La situación excepcional que estamos viviendo ha activado una economía de guerra por el coronavirus. Esto está cambiando nuestra vida de una forma que no imaginábamos.

Los sanitarios están luchando contra esta crisis y las potencias económicas miran con preocupación las novedades que se producen. Además, cada día se toman decisiones que parecía que nunca iban a llegar.

Los países afectados por el Covid-19 necesitan aumentar su gasto para solucionar los problemas que está generando el virus.

Muchos de ellos se plantean la aplicación de una economía de guerra, pero, ¿qué ocurre cuando se apuesta por esta medida? En este artículo te explicamos en qué consiste y cuáles serían sus efectos.

El momento actual está obligando a los gobiernos a reducir sus gastos al máximo y a tratar de sacar todo el rendimiento de cada compra.

Cuando se actúa de esta forma se dice que se está aplicando una economía de guerra.

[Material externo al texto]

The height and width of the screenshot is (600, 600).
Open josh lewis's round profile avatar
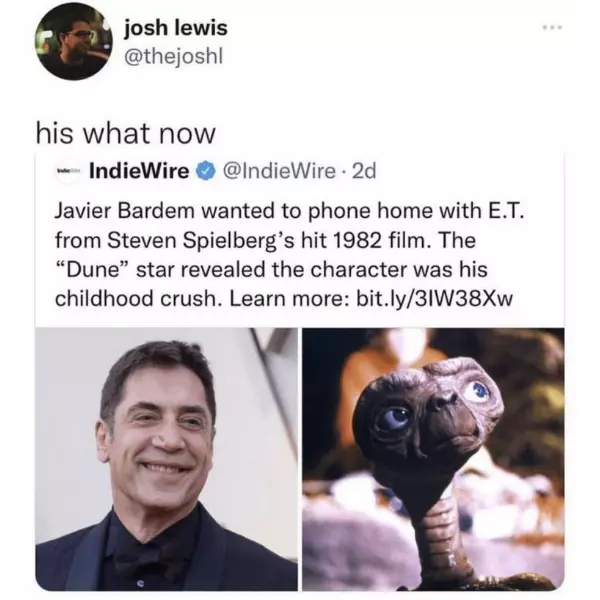click(73, 43)
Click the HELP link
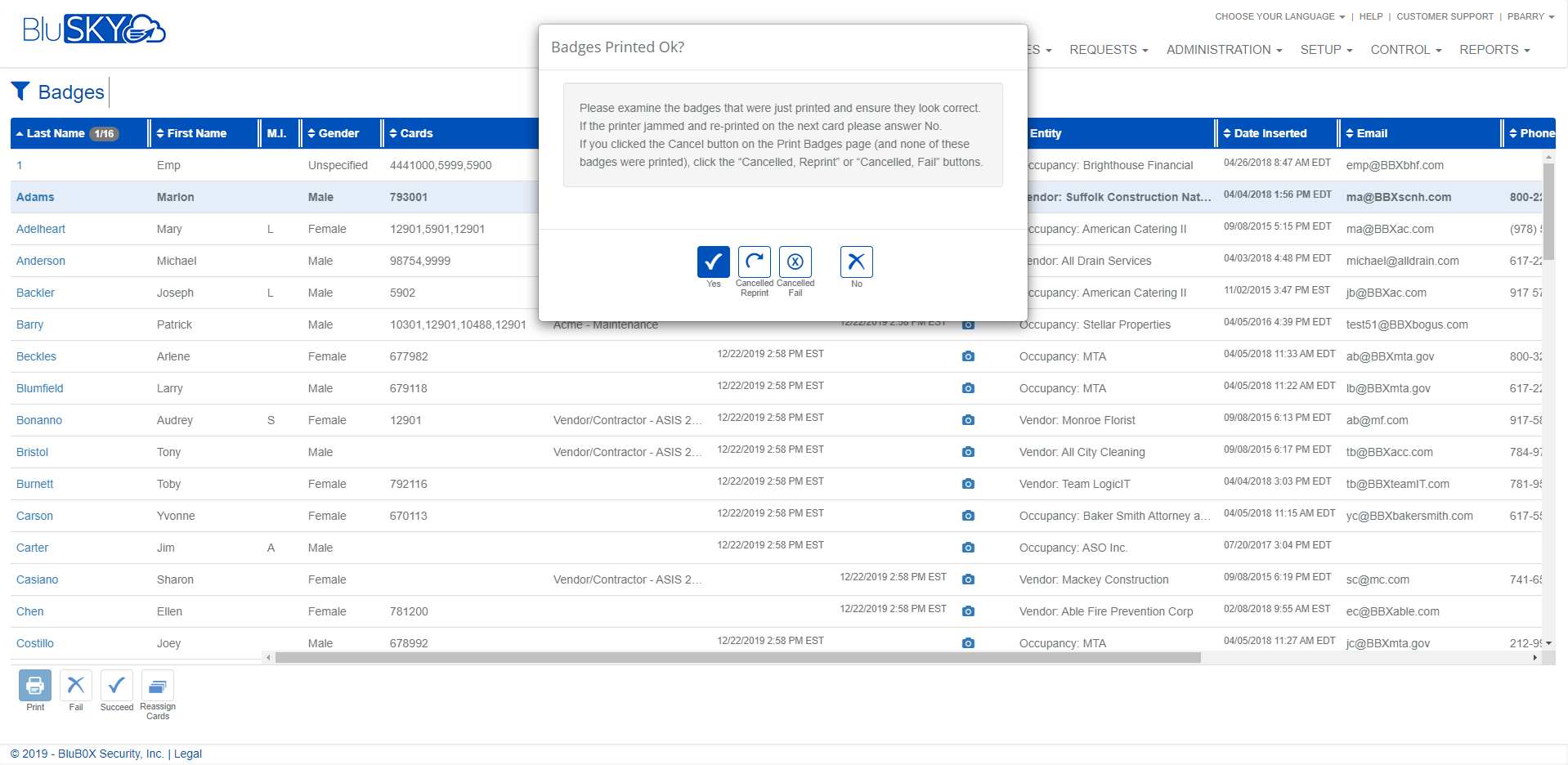Viewport: 1568px width, 765px height. pyautogui.click(x=1371, y=16)
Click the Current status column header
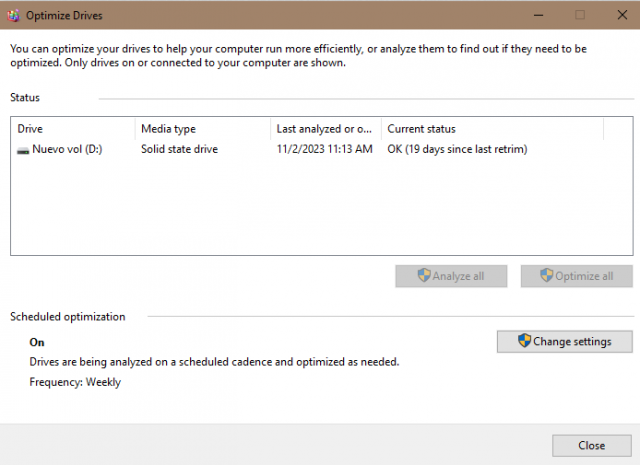640x465 pixels. 492,129
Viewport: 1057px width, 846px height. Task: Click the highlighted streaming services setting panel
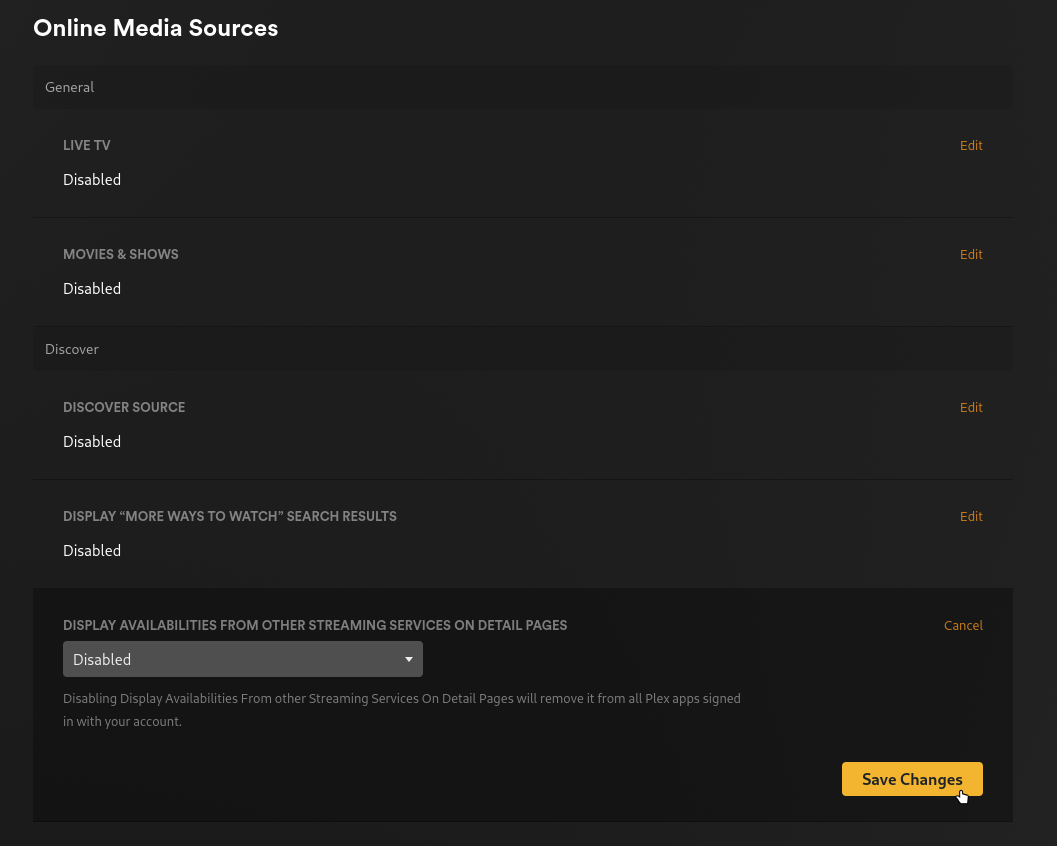[522, 705]
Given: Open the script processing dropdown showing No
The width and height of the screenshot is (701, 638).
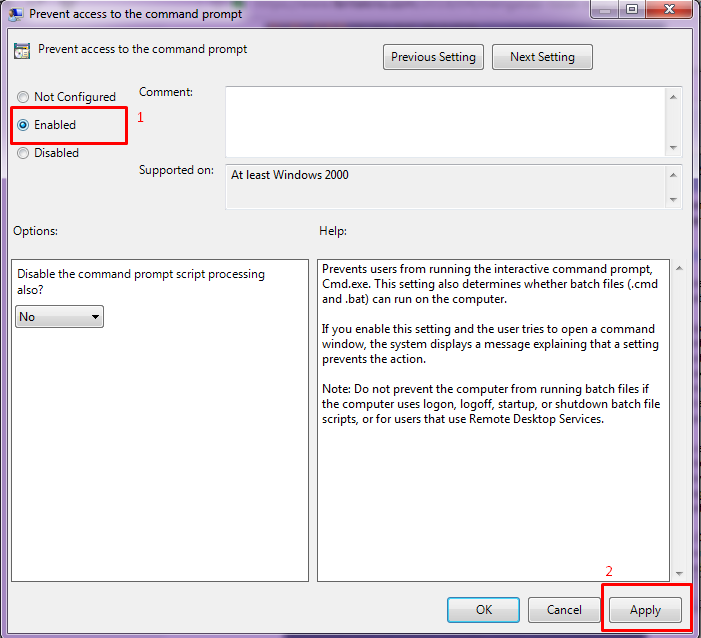Looking at the screenshot, I should coord(60,317).
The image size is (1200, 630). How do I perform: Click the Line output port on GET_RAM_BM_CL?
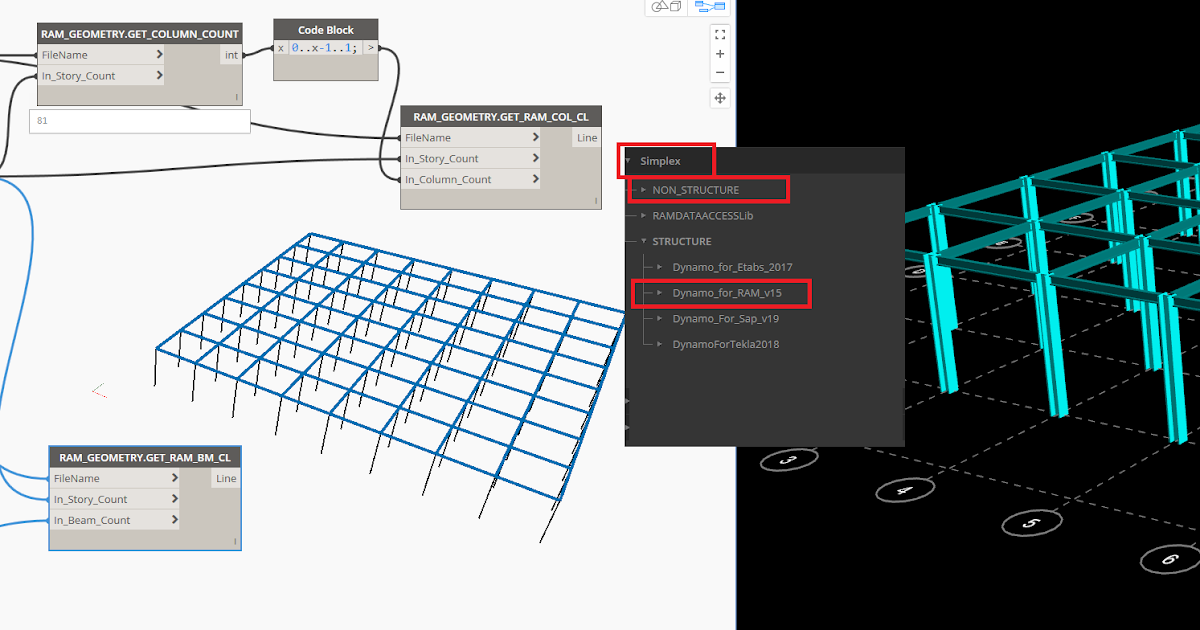tap(226, 478)
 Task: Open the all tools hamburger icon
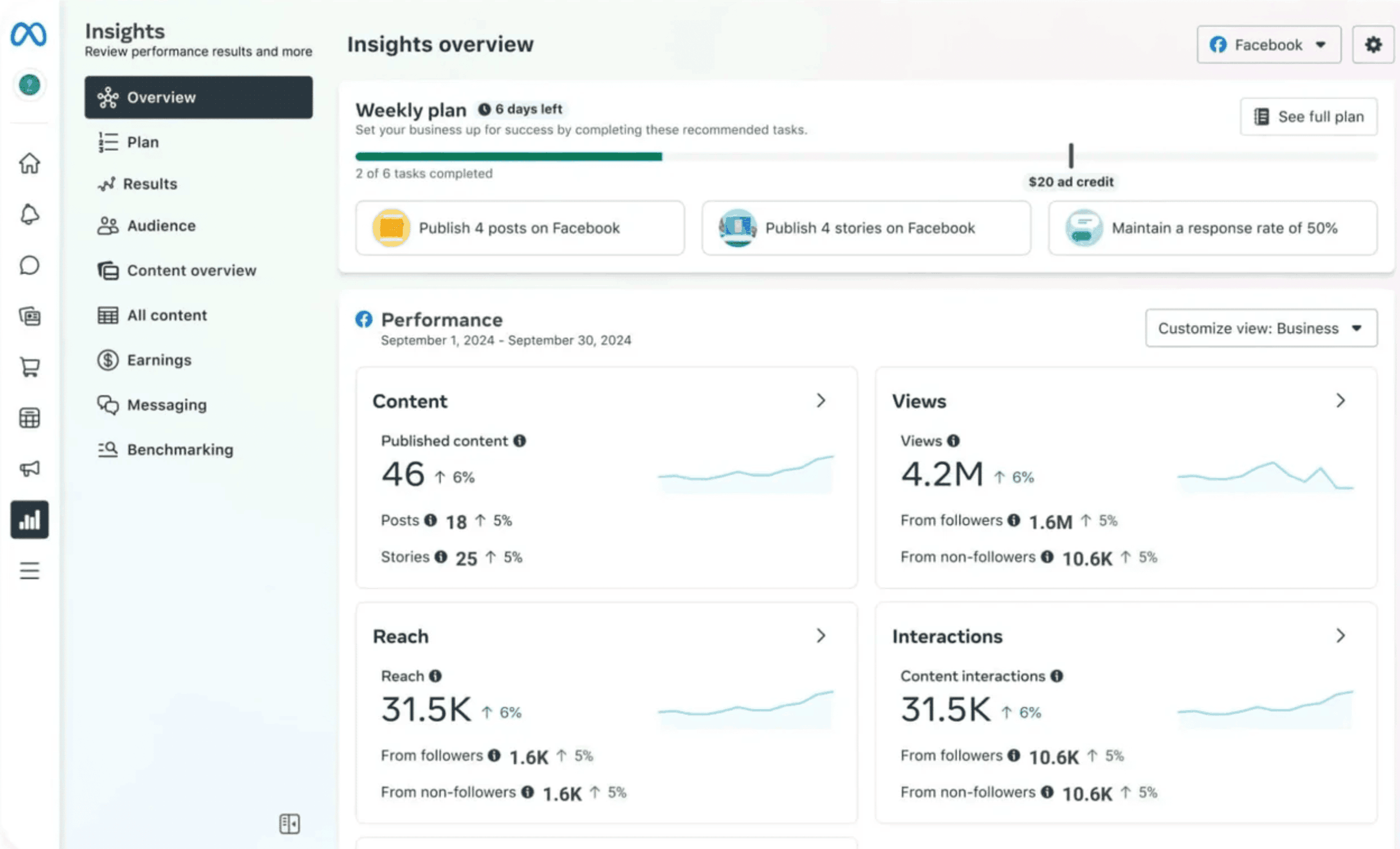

Aunque este término resulta muy chocante, no hay que alarmarse, se trata de una posible solución que está sobre la mesa.

¿Qué es la economía de guerra?

La economía de guerra es un concepto que engloba una serie de medidas y actuaciones excepcionales que se aprueban cuando se atraviesa una gran crisis.

En sus inicios este término lo aplicaban los estados cuando destinaban todos sus recursos a la financiación de una guerra, pero ahora se emplea para un escenario y un objetivo totalmente diferente.

En el contexto actual la economía de guerra estaría destinada a centrar el gasto en reforzar el sistema sanitario. Otro objetivo sería evitar que se hundan las finanzas de las personas que ven cómo sus ingresos disminuyen por la cuarentena.

Además, se harían planes para preparar las cuentas estatales con el objetivo de afrontar una crisis económica sin que haya graves consecuencias.

¿Por qué se ha rescatado este término ahora?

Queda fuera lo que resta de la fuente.